Miner focuses on city development, proposed stadium in State of the City address

Jan 24, 2014

Mayor Stephanie Miner is putting together a task force to consider the community and economic impacts of a new sports arena in the city of Syracuse. The mayor put the issue, which has had the town buzzing in recent weeks, in her annual State of the City speech.

"I am neither in favor of a stadium nor against a stadium, but there has to be a process where people can get their questions answered," Miner said.

Syracuse Mayor Stephanie Miner delivers her annual State of the City address at the newly renovated St. Patrick's Lofts on the city's west side.
Credit Ellen Abbott / WRVO

The mayor says building a new stadium, to potentially replace the Carrier Dome at Syracuse University, is a huge decision that should be made together.

"I think what people should draw from this, is if you’re going to make a once in a generation investment or decision, that you should have a process where people should ask questions and get answers, and it should be transparent.”

That's why she says she wants to gather representatives from local and state governments, SUNY Upstate, Syracuse University and community groups together to talk about it.

"I will be establishing a task force charged with examining this issue and considering what our community needs and expectations are, what appropriate neighborhood economic development might look like, what the current condition of the dome is and what the impact of a new stadium might be," Miner explained.

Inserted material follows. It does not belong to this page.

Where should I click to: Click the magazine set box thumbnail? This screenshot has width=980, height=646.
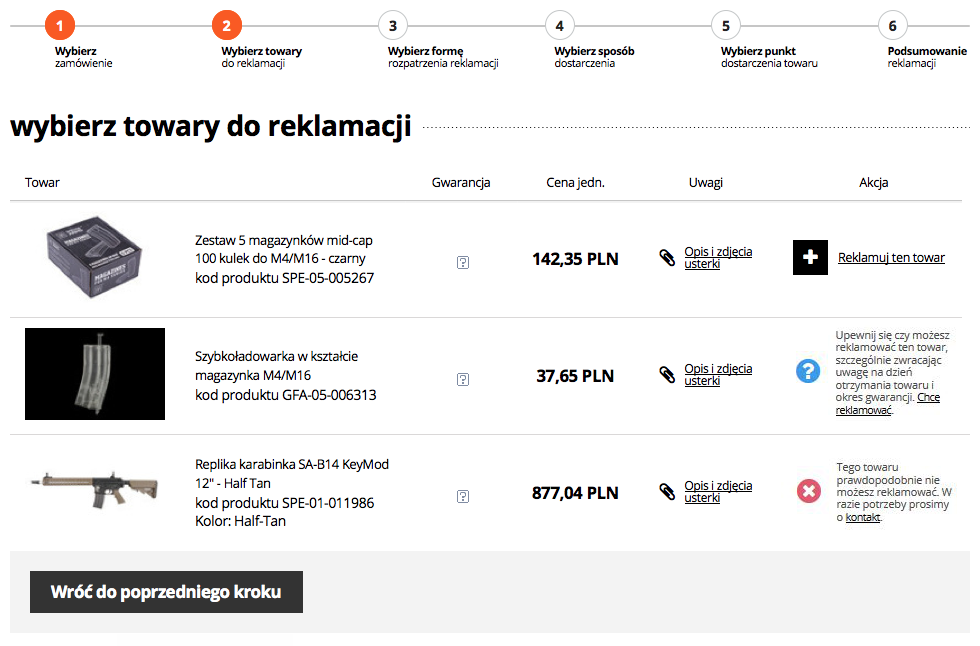(95, 259)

It was a lack of answers to the mayor's questions that put the skids on a behind the scenes deal to secure state money for a stadium on the city’s east side. Miner expects to announce members of the panel in the next week.

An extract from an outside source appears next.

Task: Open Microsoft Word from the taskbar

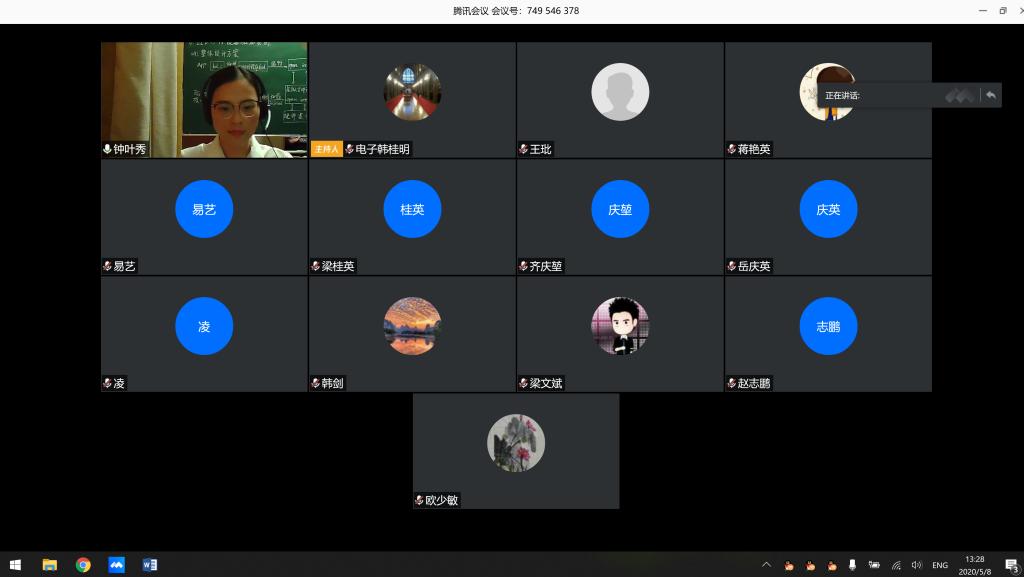Action: pos(150,565)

Syracuse Mayor Stephanie Miner delivers her State of the City address.
Credit Ellen Abbott / WRVO

In other highlights from the State of the City address, Miner proposed a Syracuse Main Street Program that would pay for renovations to building facades in certain neighborhoods.

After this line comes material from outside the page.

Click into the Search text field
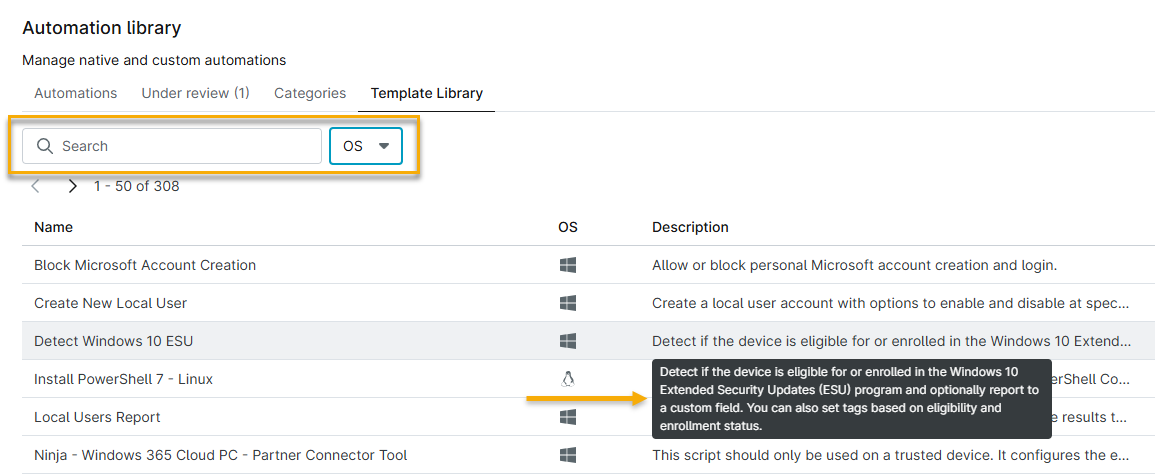 (x=185, y=146)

That’s good news for Common Councilor Helen Hudson.

"We have the South Ave. Corridor and the Butternut Corridor," Hudson said. "That’s extremely important to me, because those are the most desolate areas in our city.”

The city will hire a gang director to work with the TRUCE project, a program that tries to get gang members to turn around their lives, and come this summer there will be a parking app that will let you pay for parking without using a meter or pay station. Miner is also proposing a city operations review committee that’ll focus on streamlining city services with an eye towards saving money.